I guerrieri del blu e del nero


Kenpo Raduno
Milano 9 Maggio

 Diciotto i colori del blu e del nero.
Il blu dell’acqua, che sempre muta e si trasforma, si adatta ad ogni recipiente ma anche rompe, travolge, ogni argine, ogni limite. Acqua che è insieme calma e violenza, superficie e profondità. Acqua che si trasforma per divenire vapore e poi tornare liquido. Acqua di cui è composto in gran parte il nostro corpo.
Il nero che è oscurità delle origini, dei primordi, informe “buco nero” da cui tutto origina: “degli occultamenti nella loro fase germinale, precedente l’esplosione luminosa della nascita” (G.G. Jung). Nero che è inconscio e tenebre, che è arte dell’occulto, del subdolo e dell’agguato improvviso.
Il blu e il nero che erano i colori del clan del Maestro Yamazaki Ansai.

Kenpoka alla luce del sole, nei timidi giardini di una piazza milanese, caos e traffico intorno, e cemento e case. Luogo di mai rassegnata resa al groviglio  meccanico della metropoli.
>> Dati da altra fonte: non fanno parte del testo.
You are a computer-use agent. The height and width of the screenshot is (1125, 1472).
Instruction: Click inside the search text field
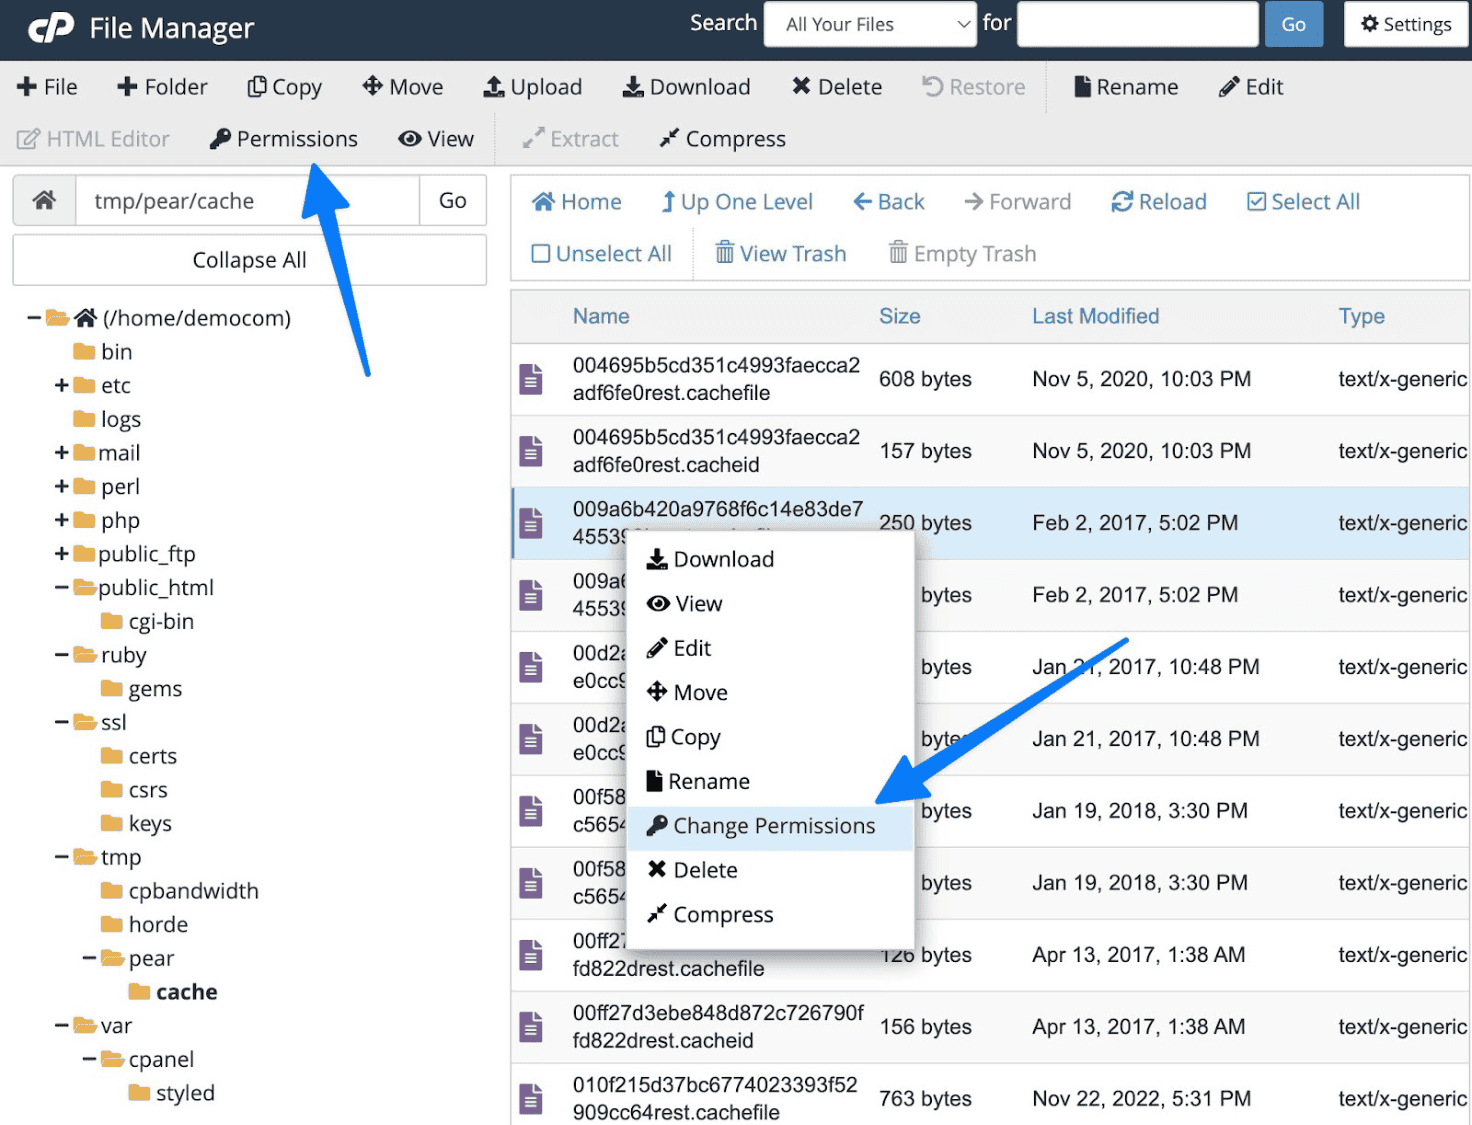[1137, 24]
Sono mani che danzano l’una dentro e contro l’altra, in una distanza che respira sul volto di chi ci sta di fronte. Sorta di Chi Sao a briglia sciolta, di relazione in cui io e te diveniamo noi.

Un noi necessario per percorrere gli  squilibri (Kuzushi) che sono il preludio alle proiezioni al suolo, Nage Waza, di fattezze ruvide e potenti.
Il manto erboso accoglie corpi in caduta libera. Insieme terra d’origine ed odore del cemento urbano.
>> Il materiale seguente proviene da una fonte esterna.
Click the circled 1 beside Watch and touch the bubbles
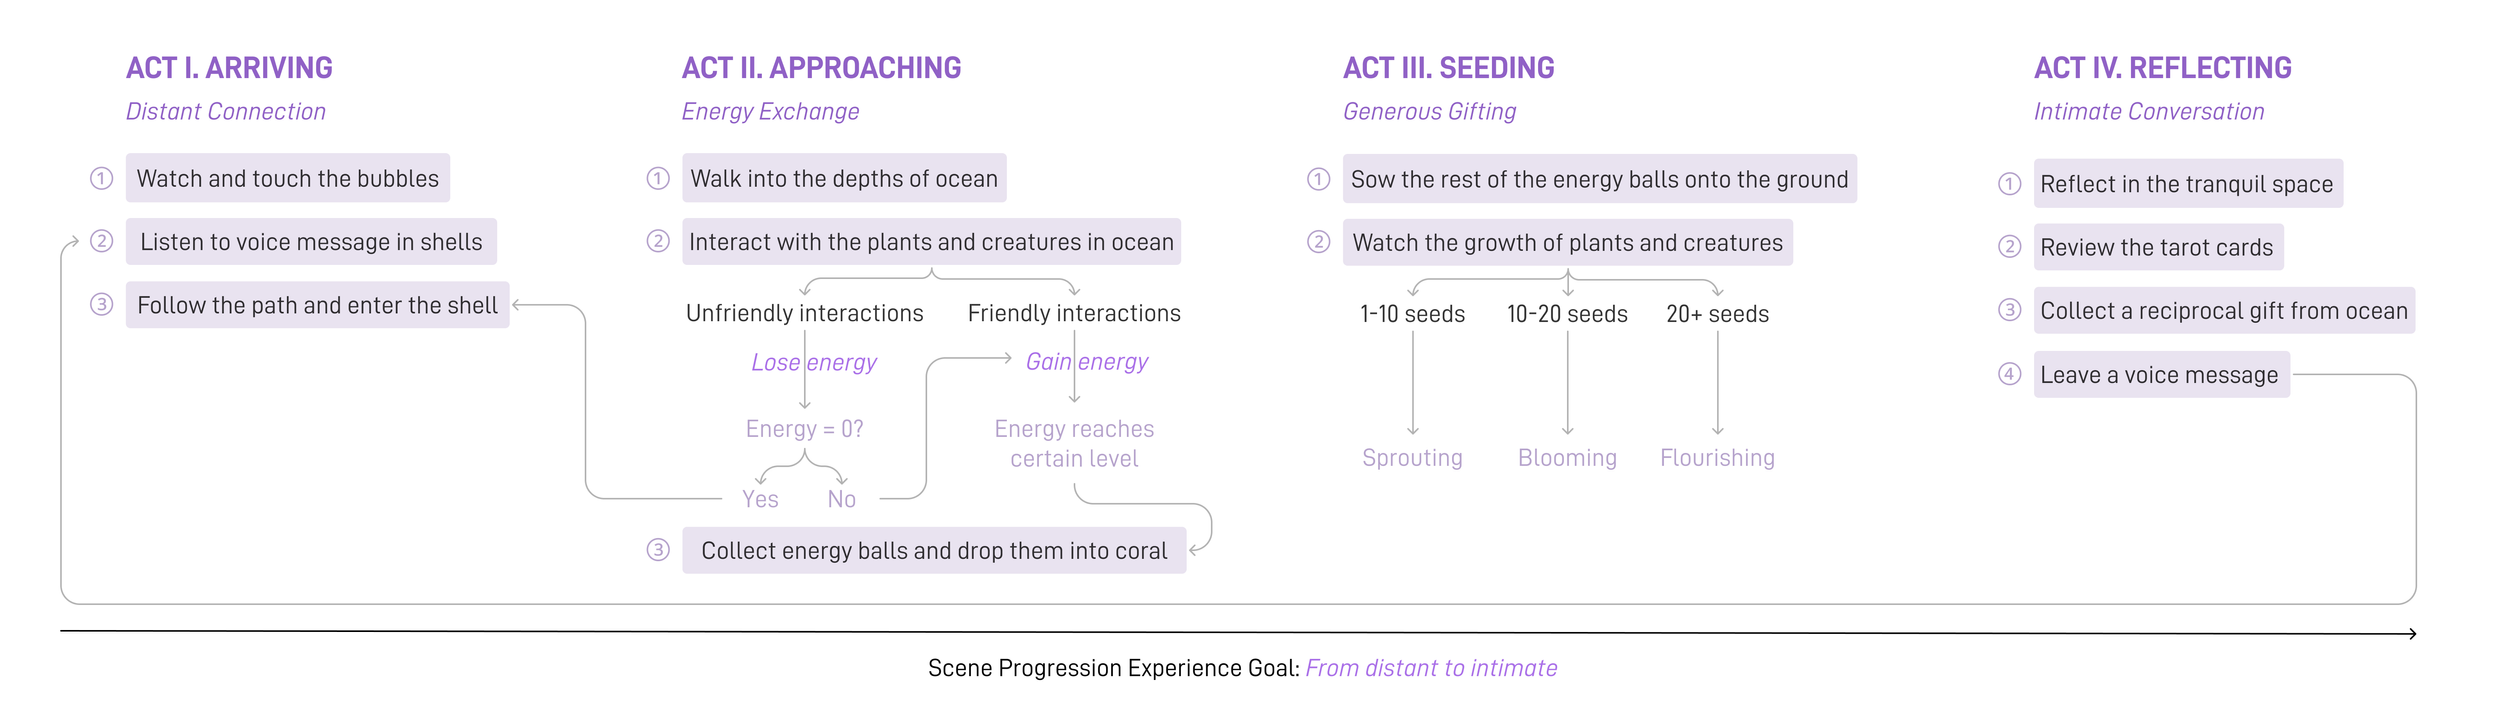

Gli spostamenti a vuoto sfruttando gli angoli (Sumi) ad occupare spazio, a saccheggiare territori altrui e poi ritrarsi, predoni lesti e feroci.

Le combinazioni di pugni e calci e proiezioni al suolo, scorrere di violenze mute e rapaci.

I cerchi nell’aria, l’accoglienza profonda, irreale, del bacino: luogo sacro di pulsioni e selvaggia natura umana.

In Dojo, sudati e stravolti, la consegna delle cinture  per i kenpoka che hanno fatto un altro passo nel loro personale percorso guerriero.
Il saluto e poi, ma dai !?!?, pizza e birra per tutti !!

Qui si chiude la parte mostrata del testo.